Information shown:
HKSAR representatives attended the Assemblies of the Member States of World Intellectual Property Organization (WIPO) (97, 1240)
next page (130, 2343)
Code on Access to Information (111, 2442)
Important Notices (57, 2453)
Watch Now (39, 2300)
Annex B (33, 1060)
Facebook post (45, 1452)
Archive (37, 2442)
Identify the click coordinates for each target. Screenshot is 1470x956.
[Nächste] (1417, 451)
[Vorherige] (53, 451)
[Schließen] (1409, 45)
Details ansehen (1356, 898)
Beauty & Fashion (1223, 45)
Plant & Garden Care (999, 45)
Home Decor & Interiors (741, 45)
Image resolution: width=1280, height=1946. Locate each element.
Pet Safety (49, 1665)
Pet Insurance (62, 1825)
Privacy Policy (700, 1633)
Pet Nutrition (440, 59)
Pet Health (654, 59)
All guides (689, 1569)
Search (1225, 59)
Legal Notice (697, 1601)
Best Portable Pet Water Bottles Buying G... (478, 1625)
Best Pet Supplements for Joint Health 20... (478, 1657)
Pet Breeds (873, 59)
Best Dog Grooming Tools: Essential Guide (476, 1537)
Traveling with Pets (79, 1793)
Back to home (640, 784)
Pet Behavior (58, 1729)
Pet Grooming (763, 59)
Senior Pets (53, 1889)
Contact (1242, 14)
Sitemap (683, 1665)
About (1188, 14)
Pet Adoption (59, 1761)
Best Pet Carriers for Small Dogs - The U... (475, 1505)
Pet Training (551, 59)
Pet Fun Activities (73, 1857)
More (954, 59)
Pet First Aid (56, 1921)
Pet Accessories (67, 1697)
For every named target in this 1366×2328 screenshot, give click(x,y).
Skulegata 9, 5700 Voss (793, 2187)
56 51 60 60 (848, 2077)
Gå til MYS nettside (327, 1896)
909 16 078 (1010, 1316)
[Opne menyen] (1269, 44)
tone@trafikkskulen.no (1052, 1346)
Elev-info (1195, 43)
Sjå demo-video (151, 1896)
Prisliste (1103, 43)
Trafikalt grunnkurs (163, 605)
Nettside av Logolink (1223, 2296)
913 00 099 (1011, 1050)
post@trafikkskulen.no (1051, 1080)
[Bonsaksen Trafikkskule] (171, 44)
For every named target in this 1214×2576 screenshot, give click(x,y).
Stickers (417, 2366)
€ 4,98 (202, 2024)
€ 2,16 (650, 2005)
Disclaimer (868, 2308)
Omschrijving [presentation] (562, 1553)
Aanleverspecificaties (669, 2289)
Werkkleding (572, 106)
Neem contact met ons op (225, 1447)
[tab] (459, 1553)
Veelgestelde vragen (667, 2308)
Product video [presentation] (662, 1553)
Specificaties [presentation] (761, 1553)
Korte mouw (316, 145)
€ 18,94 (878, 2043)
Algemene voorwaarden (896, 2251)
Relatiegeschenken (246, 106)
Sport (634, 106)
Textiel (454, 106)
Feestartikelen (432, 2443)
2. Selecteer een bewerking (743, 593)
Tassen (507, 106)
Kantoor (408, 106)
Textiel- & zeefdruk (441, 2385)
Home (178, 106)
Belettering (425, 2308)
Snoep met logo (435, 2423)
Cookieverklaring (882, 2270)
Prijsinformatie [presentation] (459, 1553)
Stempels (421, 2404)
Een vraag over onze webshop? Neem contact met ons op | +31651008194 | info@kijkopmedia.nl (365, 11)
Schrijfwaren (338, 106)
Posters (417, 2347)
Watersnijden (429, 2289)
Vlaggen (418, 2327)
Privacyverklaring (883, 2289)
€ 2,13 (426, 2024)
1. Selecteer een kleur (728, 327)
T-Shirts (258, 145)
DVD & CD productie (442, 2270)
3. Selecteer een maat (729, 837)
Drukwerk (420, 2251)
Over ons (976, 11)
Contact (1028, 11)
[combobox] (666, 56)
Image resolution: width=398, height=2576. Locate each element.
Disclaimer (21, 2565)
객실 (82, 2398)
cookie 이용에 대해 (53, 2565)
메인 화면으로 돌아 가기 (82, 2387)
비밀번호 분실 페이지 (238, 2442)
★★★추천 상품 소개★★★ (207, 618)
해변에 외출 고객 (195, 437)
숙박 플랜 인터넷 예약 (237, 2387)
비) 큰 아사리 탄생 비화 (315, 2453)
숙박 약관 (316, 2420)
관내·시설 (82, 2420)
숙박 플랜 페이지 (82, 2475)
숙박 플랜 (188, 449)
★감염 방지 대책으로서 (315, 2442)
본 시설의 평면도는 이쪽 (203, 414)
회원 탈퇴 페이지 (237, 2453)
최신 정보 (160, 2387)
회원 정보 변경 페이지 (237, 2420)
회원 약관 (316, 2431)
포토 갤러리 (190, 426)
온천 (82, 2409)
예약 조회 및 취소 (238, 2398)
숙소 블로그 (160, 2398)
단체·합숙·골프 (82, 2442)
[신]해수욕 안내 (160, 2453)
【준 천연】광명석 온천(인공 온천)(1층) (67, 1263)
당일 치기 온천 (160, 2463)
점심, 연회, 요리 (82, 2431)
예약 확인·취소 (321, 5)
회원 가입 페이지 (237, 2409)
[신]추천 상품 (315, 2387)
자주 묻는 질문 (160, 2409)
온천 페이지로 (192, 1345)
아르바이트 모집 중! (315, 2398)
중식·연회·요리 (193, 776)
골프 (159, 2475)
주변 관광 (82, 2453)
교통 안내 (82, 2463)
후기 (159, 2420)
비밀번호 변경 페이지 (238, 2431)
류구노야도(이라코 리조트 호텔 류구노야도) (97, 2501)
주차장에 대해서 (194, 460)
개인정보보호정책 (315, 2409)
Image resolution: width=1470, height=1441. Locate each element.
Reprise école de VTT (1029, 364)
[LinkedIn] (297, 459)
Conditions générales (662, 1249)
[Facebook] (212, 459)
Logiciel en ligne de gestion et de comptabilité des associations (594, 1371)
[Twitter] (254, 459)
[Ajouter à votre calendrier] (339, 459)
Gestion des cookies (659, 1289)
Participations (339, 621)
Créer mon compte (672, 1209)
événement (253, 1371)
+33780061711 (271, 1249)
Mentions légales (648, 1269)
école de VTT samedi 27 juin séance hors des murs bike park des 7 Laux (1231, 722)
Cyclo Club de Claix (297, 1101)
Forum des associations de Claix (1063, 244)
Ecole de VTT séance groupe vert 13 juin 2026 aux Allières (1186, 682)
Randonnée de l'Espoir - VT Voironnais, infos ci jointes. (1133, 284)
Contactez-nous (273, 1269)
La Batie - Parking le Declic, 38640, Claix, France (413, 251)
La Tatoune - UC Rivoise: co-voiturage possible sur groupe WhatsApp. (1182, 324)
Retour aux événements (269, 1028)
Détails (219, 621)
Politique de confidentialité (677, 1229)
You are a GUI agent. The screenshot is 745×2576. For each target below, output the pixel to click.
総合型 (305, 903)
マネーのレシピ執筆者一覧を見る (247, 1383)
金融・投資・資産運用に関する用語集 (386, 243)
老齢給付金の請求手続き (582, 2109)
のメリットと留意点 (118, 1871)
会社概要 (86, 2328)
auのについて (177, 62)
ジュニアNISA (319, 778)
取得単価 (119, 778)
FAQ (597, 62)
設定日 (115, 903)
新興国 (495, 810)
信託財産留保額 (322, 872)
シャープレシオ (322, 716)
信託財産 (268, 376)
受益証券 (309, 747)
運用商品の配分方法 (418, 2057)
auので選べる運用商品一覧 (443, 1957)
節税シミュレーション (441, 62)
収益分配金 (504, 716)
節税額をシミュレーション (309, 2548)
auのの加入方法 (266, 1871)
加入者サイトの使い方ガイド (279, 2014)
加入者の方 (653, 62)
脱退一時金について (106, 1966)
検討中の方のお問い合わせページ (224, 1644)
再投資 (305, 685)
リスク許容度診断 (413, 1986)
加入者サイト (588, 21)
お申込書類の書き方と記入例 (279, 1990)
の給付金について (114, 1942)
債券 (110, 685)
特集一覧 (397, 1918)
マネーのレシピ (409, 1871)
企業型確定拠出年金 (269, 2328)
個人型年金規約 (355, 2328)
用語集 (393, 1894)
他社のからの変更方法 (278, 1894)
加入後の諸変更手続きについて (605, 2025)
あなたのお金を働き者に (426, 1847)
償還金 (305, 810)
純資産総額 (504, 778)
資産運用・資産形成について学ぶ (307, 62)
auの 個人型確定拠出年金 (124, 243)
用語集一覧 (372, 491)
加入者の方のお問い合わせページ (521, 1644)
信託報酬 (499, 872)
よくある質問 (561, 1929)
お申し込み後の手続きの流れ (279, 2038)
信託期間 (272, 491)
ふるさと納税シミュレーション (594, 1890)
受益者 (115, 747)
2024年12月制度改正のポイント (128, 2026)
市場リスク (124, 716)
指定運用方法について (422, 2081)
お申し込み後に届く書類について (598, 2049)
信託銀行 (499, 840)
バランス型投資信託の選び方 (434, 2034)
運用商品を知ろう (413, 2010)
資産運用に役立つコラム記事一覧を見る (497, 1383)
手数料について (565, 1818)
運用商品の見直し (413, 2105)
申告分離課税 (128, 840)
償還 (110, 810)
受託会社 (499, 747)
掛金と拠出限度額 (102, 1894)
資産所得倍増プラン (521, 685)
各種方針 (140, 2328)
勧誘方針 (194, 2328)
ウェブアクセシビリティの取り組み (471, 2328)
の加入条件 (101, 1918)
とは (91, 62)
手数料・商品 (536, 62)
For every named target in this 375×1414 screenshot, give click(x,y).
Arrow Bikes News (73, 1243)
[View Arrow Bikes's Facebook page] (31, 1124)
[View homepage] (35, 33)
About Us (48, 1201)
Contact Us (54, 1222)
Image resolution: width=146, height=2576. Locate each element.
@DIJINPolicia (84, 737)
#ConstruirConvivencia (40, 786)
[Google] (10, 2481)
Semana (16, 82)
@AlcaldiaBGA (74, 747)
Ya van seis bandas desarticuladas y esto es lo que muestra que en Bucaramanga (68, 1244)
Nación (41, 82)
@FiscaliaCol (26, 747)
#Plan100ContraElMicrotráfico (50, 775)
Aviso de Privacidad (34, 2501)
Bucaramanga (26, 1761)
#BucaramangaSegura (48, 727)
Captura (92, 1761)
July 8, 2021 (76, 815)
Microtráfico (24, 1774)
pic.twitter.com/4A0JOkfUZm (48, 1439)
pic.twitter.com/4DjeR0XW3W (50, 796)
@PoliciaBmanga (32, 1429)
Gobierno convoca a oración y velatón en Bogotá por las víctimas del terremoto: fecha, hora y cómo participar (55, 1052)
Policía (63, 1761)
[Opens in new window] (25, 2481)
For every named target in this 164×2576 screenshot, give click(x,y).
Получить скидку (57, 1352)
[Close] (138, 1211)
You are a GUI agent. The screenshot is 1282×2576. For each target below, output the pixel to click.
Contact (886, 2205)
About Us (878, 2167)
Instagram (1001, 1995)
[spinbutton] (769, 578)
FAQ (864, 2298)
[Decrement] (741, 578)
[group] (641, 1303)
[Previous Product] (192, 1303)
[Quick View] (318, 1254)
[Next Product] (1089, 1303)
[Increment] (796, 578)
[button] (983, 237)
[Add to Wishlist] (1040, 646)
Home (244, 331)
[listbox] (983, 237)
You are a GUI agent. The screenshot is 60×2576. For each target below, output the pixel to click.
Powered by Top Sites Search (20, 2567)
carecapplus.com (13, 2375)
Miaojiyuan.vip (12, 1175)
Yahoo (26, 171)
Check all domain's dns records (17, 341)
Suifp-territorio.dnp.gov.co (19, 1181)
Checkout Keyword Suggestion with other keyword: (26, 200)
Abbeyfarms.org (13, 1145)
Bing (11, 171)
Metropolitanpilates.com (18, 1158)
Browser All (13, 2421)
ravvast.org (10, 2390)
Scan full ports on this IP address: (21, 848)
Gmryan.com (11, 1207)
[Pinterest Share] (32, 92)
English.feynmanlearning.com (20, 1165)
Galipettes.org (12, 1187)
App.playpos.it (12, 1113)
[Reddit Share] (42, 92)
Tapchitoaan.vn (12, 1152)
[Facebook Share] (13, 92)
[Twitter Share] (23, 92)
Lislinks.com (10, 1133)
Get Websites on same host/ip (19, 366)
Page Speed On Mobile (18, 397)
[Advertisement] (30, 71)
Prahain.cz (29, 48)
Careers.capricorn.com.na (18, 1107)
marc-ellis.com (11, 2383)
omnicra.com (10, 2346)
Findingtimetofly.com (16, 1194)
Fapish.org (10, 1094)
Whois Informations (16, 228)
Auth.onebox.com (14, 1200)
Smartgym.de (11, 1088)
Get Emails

Brief:
Which of the lines above carry the string "width"? Copy every one.

The completed task:
Image resolution: width=1280, height=1946. Locate each element.
Image resolution: width=398, height=2576. Locate each element.
Image resolution: width=1470, height=1441. Locate each element.
Image resolution: width=146, height=2576. Locate each element.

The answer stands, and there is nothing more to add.